In [1]:
import pandas as pd
import numpy as np
import glob
pd.options.display.max_columns = 30
pd.options.display.max_rows = 500

### First step: preliminary cleaning of the database
#### *Preliminary note: the records for 2020 have been extracted in february 2020. Therefore, they are obviously incomplete, which explains some of the discrepancies that can be observed throughout this analysis, regarding the year 2020.*
* Concatenate all csvs in a single dataframe
* Removing all unnecessary info for the analysis

In [2]:
# Concatenating all the csvs
csv_files = glob.glob("../data/final-data/*.csv")
list_data = []
for filename in csv_files:
    data = pd.read_csv(filename, encoding = "latin1", low_memory=False)
    list_data.append(data)
df = pd.concat(list_data,ignore_index=True)

# Sorting by year
df.sort_values(by=["EXERCICE"], ascending = False, inplace=True)

# Removing random trailing whitespaces
for column in df:
    if df[column].dtype == "O":
        df[column] = df[column].str.strip()

# Removal of non-course entries
df.dropna(subset=["CODE_EPR"], inplace=True)

# Removal of personal identifiable information
df.drop(columns=["Preelev", "Nomelev", "DATE_NAISELEV", "CIVILELEV", "CODE_PAYS_NAT", "DOUBLENAT", "RKG_NAT"], inplace=True)

# Removal of mandatory courses
df = df[df["OBLIG"] != 1]
df = df[df["OBLIG"] != 2]
df = df[df["OBLIG"] != 3]

# Removal of non-PGE students
df = df[df["CODE_SITE"] == "TARGET CAMPUS"]

df.shape
try:
    df.drop(columns=["Unnamed: 0"], inplace=True)
except:
    pass


In [3]:
df.shape

(591319, 23)

#### Result: the dataframe contains approximately 591k records (down from initial >1,500k)

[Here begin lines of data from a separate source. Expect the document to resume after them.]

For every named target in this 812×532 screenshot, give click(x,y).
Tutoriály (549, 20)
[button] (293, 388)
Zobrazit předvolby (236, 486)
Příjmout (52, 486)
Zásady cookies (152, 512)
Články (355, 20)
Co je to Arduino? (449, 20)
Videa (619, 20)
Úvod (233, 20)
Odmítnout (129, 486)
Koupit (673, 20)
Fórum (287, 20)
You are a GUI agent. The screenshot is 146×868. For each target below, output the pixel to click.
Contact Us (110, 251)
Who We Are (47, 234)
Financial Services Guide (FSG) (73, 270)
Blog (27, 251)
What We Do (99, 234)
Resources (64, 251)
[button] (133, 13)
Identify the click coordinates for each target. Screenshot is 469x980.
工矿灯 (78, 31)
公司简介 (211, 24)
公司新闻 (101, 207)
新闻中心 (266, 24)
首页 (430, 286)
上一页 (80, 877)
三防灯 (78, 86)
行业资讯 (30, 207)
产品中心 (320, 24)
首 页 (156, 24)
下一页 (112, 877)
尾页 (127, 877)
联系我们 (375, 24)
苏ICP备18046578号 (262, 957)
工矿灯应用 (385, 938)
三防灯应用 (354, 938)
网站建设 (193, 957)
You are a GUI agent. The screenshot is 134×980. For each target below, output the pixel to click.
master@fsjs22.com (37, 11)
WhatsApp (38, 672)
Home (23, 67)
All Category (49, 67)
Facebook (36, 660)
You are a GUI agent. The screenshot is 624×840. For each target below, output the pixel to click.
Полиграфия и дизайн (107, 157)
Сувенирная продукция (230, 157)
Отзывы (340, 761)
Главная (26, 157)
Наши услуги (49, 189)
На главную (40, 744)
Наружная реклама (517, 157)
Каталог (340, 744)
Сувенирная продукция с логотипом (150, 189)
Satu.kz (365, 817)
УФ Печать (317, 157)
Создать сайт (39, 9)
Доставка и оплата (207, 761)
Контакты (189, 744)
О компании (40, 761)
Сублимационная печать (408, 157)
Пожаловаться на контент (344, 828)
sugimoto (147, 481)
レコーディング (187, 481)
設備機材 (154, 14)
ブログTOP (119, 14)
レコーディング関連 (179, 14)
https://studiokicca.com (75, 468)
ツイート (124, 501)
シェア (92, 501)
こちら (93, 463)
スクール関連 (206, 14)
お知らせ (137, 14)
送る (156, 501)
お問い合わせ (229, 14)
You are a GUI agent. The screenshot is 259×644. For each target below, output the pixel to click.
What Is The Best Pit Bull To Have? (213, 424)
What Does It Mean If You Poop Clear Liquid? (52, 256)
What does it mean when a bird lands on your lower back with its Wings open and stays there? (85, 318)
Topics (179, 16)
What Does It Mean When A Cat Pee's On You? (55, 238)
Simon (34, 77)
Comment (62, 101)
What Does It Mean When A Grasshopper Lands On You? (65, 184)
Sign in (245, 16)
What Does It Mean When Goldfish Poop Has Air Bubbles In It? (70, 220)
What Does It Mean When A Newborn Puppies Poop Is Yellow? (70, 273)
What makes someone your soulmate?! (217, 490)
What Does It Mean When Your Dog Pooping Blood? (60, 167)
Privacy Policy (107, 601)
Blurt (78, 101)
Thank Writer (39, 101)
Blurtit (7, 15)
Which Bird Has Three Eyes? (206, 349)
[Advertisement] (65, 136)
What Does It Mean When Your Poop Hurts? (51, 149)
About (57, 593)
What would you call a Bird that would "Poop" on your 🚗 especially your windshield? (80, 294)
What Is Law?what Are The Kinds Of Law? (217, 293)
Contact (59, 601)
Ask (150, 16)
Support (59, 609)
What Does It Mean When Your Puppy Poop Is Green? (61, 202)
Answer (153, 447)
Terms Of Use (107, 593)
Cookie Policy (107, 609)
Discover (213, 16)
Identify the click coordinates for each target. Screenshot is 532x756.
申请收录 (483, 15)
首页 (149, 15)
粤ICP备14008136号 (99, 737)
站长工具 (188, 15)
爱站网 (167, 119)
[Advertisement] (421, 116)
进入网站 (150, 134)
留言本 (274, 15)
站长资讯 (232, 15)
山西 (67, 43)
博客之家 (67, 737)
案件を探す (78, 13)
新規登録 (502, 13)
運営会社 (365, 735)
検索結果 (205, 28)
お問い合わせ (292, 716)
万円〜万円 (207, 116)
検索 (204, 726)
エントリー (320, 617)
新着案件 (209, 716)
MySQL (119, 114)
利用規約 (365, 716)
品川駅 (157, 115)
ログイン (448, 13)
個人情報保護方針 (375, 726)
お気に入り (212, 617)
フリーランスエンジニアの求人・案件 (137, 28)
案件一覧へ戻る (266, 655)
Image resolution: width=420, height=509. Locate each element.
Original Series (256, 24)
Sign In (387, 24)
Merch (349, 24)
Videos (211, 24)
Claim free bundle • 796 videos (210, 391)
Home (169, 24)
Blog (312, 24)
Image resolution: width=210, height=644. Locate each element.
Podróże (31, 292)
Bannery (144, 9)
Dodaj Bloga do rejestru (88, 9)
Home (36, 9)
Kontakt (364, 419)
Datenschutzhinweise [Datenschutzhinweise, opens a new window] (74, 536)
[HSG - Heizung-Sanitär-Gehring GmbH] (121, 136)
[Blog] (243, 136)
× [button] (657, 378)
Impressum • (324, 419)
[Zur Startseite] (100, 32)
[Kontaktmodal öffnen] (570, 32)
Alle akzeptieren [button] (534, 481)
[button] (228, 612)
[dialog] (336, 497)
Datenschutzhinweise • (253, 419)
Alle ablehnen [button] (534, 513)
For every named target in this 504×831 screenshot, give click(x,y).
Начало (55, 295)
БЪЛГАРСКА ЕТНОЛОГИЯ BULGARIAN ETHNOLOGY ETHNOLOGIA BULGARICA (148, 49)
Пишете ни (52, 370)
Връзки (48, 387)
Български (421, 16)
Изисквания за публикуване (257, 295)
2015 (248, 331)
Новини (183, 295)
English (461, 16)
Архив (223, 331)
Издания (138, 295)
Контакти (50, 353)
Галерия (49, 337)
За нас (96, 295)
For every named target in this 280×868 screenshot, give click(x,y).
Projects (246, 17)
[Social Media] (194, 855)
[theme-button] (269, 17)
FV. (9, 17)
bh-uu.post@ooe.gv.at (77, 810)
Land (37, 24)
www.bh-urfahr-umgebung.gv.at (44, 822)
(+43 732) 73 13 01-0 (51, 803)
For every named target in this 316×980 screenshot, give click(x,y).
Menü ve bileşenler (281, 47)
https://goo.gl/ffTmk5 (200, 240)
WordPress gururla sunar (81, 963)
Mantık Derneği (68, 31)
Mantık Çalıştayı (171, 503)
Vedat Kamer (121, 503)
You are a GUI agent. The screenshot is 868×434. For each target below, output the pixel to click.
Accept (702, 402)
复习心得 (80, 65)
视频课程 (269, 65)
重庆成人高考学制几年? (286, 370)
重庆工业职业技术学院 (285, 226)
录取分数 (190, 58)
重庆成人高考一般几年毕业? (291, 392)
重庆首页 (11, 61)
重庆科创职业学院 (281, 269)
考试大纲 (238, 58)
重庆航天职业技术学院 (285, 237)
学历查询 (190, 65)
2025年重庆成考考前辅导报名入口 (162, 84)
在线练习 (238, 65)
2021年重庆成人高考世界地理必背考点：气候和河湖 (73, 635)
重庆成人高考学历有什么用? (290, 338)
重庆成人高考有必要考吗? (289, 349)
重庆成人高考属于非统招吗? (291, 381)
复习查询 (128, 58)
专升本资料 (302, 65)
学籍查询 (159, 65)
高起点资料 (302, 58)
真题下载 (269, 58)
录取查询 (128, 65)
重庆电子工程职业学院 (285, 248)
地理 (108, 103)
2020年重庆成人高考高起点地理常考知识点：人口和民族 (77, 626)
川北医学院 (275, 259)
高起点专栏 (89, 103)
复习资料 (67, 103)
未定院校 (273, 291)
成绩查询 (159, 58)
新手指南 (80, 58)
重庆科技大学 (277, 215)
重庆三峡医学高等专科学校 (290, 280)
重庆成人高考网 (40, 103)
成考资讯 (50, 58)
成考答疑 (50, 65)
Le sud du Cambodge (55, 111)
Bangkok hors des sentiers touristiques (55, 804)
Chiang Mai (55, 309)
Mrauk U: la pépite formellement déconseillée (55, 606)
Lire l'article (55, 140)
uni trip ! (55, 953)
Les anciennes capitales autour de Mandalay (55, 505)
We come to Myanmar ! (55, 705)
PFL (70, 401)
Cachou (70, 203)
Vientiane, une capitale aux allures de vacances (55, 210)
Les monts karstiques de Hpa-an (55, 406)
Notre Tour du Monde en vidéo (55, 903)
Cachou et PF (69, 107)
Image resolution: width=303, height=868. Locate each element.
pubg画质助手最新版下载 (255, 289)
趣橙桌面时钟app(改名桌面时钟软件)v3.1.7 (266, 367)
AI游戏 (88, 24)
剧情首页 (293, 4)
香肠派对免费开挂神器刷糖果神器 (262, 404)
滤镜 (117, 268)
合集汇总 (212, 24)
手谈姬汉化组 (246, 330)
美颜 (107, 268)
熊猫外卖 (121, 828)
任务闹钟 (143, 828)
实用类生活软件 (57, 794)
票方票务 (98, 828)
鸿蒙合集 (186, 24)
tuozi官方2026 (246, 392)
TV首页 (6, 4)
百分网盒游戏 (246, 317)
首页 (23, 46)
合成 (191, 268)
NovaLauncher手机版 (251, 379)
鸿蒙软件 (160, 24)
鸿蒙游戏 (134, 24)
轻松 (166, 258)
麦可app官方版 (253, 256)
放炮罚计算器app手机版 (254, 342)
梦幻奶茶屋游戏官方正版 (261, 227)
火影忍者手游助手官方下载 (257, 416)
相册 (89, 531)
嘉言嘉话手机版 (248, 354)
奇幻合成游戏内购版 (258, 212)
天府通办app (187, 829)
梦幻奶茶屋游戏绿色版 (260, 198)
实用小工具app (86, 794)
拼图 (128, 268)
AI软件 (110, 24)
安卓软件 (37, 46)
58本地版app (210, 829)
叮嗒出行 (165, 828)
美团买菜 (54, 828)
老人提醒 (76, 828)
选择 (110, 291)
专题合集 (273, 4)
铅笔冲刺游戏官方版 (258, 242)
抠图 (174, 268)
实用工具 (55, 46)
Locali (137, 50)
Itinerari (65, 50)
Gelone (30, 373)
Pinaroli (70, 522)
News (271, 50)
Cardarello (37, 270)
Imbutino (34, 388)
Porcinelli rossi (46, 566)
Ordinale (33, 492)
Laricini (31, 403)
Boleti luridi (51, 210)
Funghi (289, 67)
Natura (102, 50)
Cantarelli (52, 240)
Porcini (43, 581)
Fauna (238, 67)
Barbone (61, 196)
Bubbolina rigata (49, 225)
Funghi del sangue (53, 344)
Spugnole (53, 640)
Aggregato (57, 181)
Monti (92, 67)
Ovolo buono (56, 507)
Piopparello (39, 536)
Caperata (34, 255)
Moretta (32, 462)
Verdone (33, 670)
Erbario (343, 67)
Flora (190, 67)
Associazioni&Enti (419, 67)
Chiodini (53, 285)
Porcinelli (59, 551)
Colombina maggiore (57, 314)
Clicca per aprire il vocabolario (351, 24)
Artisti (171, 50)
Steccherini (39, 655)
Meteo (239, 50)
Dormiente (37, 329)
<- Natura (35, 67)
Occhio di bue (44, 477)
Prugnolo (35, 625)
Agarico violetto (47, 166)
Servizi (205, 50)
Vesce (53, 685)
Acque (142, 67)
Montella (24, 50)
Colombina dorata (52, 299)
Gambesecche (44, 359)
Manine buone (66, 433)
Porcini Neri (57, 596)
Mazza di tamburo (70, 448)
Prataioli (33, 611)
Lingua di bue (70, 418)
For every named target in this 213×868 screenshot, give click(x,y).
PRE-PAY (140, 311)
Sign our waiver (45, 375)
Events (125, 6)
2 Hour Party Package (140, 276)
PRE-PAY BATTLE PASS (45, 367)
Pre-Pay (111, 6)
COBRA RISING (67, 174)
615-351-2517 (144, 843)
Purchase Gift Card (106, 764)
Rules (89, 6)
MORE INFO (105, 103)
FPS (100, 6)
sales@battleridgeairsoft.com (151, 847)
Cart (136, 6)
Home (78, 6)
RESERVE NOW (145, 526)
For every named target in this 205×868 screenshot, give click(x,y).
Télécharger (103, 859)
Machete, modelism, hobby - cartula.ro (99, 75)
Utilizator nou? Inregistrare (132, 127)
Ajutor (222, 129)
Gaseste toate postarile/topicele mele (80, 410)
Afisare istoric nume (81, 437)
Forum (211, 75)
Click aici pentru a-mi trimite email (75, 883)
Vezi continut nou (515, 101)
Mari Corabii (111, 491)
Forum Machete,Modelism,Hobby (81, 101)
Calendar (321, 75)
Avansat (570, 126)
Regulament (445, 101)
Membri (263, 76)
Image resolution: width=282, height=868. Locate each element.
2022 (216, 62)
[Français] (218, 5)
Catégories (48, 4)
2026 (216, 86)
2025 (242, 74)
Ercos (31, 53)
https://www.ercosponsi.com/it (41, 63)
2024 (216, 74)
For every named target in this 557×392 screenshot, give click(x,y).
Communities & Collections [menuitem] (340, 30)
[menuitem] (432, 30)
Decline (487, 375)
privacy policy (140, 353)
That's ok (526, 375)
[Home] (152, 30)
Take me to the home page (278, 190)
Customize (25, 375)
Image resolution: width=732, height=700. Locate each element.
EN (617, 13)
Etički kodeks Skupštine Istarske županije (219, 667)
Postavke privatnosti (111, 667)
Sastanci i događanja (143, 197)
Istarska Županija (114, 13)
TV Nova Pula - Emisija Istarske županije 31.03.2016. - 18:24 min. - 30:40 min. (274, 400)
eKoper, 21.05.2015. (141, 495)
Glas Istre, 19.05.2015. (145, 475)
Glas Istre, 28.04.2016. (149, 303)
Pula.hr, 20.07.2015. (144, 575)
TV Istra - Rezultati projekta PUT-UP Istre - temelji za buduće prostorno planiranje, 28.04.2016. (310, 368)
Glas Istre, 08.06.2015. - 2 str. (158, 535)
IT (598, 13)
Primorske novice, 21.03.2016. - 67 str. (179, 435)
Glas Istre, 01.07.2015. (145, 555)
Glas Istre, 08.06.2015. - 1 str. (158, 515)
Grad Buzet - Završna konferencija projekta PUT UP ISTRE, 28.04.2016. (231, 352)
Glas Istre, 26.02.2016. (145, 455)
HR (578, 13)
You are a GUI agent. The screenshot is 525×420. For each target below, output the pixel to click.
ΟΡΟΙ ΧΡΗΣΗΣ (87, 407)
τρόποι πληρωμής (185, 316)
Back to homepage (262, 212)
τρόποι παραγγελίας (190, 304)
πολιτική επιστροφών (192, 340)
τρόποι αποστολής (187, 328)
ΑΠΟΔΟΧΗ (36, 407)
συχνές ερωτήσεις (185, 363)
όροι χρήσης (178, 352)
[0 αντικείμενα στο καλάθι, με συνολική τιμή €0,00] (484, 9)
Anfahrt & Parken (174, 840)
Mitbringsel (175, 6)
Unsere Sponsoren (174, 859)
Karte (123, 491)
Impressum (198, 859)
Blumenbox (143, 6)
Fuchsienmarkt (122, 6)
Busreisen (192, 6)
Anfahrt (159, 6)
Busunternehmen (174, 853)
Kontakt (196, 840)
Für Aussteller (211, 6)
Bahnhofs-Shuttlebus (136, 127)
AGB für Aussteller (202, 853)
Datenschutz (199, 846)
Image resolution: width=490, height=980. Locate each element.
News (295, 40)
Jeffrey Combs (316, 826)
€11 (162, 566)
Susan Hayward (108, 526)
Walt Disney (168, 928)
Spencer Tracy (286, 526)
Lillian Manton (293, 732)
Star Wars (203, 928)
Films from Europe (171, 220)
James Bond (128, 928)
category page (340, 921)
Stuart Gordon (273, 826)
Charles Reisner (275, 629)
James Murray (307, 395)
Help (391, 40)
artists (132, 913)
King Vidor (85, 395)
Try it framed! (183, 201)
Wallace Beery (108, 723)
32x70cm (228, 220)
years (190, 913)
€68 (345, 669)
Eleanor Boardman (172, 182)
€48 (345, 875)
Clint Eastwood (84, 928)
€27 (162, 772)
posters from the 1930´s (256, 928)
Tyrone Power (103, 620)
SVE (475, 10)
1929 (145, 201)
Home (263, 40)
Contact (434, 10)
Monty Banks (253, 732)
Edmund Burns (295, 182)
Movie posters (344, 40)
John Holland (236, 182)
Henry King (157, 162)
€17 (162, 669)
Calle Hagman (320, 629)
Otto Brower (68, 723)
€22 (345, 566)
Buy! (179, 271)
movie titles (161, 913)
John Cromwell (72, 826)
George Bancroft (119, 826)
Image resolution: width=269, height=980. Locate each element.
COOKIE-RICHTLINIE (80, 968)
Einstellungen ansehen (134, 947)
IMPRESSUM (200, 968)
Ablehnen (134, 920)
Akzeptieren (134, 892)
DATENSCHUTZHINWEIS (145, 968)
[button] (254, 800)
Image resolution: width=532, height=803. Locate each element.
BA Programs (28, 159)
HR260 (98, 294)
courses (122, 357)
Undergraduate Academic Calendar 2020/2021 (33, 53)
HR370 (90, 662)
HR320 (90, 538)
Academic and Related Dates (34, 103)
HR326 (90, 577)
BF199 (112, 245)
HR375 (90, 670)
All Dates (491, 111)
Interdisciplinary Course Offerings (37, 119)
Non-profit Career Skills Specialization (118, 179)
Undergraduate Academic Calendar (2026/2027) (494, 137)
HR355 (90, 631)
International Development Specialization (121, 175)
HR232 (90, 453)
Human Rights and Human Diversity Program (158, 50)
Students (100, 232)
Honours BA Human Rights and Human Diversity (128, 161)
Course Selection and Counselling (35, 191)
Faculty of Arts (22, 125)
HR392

### Step two: deep cleaning of the dataset
*See comments for details*

In [4]:
# Removing courses with few students or targeted at a very specific audience
df = df[~df["CODE_EPR"].astype(str).str.contains("^[5OBCILSVX]+")]
df = df[~df["CODE_EPR"].astype(str).str.startswith("EM")]
df = df[~df["CODE_EPR"].astype(str).str.startswith("HUMA")]
df = df[~df["CODE_EPR"].astype(str).str.startswith("EI")]
df = df[~df["CODE_EPR"].astype(str).str.startswith("RL")]
df = df[~df["CODE_EPR"].astype(str).str.startswith("ERM")]
df = df[~df["CODE_EPR"].astype(str).str.startswith("GE")]
df = df[~df["CODE_EPR"].astype(str).str.startswith("POL")]

list_of_wrong_courses = ["TUMMT","TUMESS", "GA11", "XAPEC", "EARN1", "EARN2",
                         "EARN3", "EXPEML", "MKCONF", "MKSUIV","RL1M&I",
                         "RL3F&S","MAKRAC"]
df=df[~df["CODE_EPR"].str.contains("|".join(list_of_wrong_courses))]

# Removal of courses with fewer than 50 students in total
df = df.groupby(by="CODE_EPR").filter(lambda x: len(x) >= 50)
# Removal of students with less than 10 courses in total
df = df.groupby("CODELEV").filter(lambda x: len(x) >= 10)
# Replacing SH prefix (Shanghai) with standard course code
df["CODE_EPR"] = df["CODE_EPR"].str.replace("SH", "")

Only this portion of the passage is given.